▶ THE REQUEST
Copy word for word the lines of the listing below, starting with the line that contains "Open Get An eGift Card link" and going on through the line that contains "click(139, 700)", and omit the pictures from your answer.

▶ EXTRACTED ENTRIES
■ ■ ■ ■ ■

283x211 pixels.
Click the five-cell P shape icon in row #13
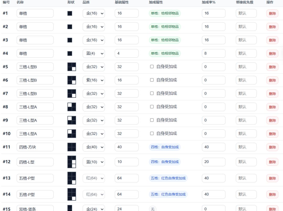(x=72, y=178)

■ ■ ■ ■ ■

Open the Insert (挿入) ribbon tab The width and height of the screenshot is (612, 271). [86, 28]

■ ■ ■ ■ ■

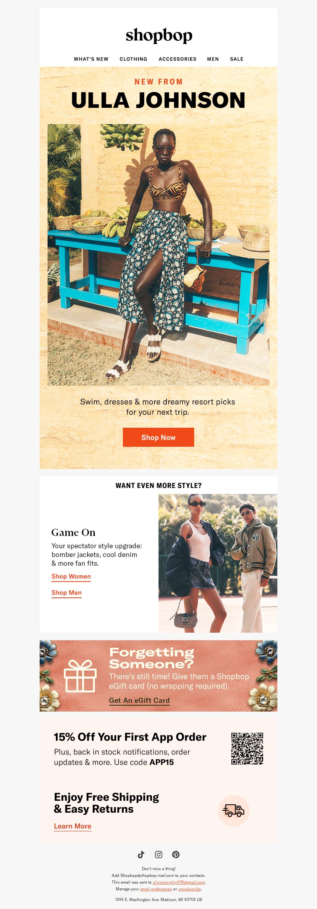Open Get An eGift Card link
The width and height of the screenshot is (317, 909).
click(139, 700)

■ ■ ■ ■ ■

▶ COMPLETE OUTPUT
Open Get An eGift Card link
The width and height of the screenshot is (317, 909).
click(139, 700)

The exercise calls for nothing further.